Disability theorist Dan Goodley suggests that care as a value has been superseded in a neoliberal context in which disability and ability are held as mutually exclusive categories. If disability is aligned with incapacity and non-productivity, ability is aligned with transhuman levels of capacity and productivity, and the imperative for non-disabled people is to overreach themselves in realising such transhuman potential. To radically counter this, Goodley, following Jasbir Puar, proposes a politics of debility in which the clear boundaries abled and disabled categories begin to dissolve under a recognition of debility as a common factor of the human condition. This reframing of humanity destabilizes neoliberalism by reprioritising reciprocal care over individual productivity as the governing value of human relations.

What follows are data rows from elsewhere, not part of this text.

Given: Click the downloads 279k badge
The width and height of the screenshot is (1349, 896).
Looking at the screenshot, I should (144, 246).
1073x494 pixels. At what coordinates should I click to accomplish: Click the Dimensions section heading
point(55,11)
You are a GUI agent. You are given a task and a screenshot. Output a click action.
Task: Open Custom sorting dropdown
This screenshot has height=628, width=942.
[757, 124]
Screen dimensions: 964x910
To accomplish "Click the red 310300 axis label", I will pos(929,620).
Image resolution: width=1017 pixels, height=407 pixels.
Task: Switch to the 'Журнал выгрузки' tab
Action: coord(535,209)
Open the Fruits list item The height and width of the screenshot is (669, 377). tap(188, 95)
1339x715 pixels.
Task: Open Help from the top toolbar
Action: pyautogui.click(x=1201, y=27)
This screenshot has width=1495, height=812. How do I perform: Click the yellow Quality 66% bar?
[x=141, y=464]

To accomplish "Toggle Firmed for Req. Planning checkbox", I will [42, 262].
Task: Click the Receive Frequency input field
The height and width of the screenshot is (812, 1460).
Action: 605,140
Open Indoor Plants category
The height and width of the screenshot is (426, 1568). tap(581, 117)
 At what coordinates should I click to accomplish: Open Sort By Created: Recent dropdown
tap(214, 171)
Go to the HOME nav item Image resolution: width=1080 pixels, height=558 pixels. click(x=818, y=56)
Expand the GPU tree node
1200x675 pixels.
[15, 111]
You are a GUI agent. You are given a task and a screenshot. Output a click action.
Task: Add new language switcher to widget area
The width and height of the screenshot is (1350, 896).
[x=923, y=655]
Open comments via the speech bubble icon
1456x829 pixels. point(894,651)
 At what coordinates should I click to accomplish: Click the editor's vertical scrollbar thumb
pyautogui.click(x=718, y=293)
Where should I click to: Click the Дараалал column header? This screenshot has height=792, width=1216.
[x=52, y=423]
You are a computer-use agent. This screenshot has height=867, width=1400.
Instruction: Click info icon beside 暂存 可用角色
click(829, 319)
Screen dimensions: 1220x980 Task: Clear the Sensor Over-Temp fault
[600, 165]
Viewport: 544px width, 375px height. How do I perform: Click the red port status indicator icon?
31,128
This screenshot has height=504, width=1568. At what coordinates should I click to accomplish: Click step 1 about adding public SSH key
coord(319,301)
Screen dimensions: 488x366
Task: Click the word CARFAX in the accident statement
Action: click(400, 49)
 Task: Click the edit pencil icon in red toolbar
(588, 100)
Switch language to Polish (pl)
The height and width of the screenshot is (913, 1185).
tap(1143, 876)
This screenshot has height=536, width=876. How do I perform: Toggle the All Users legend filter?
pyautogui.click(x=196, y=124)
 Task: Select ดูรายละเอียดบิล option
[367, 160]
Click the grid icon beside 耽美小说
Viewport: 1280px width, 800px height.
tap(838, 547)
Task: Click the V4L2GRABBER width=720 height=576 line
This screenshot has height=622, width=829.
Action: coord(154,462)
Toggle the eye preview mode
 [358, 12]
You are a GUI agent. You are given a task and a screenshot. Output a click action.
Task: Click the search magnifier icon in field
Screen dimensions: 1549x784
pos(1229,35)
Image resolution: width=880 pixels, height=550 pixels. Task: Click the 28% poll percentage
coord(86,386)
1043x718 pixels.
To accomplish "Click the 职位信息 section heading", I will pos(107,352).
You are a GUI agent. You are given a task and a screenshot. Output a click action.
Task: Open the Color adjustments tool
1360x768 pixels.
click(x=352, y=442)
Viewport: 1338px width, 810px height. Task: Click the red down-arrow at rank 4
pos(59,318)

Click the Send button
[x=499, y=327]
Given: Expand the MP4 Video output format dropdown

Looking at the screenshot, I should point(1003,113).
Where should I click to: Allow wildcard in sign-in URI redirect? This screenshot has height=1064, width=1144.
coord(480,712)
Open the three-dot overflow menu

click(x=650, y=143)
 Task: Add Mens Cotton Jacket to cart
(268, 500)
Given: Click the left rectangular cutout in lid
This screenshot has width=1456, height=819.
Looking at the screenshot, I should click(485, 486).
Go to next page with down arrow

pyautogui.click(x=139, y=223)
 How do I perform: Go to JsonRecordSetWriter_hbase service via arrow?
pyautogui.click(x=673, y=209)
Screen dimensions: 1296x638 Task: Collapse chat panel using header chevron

Benjamin Wihstutz senses a similar political radicalism in Disabled Theater but this is, once again, subject to a paradox grounded in the apparently clear separation between Bel and the actors: ‘Jérôme Bel aims at … replacing performance as achievement (as a fundamental principle of neoliberal societies) with a different kind of performance … [I]t is fully justified to accuse Mr Bel of exploiting the HORA actors. They are instrumentalized for an aesthetic concept that lies at the very core of Bel’s oeuvre’ (2015, p,45). This instrumentalization consists of their apparent aesthetic failure by conventional means, even though, as we have seen, this is actually an aesthetic choice of Bel’s. At the same time, within the purposive framework of Bel’s own oeuvre the performance is a success: in other words, Bel himself achieves as a consequence of the actors’ seeming failure, and the neoliberal distinction between disabled and non-disabled remains intact.

By contrast, another moment in Contained is more attuned to Goodley’s concept of debility. Having supported the performers through the artistic and technical complexity of the show, Charli Ward herself takes centrestage and tells her own autobiographical story about the very recent breakdown of her relationship, and the consequent loss of a future that she had imagined for herself. Under the weight of the raw emotion of the story, Ward struggles to maintain the composure required of her as a performer, the same composure that underscores her ability to adjust the foundations of the performance as a whole. As she struggles to regain control, the performers move caringly towards her, an act of care which itself establishes the foundation that allows Ward to recover agency within the aesthetic. This, nonetheless, requires the performers to make a choice: not about performance, but between performance and care, as Ward (2016, email correspondence) explains in noting the different intensities of various performances: ‘the support at its highest if I am really struggling with the story with hugs and constant 'you can do it' support. On those nights where it felt easier, there would just be a gentle touch of the shoulder for reassurance that they were there. I believe that in that moment, all the guys are with me and forget the audience, they are not performing’.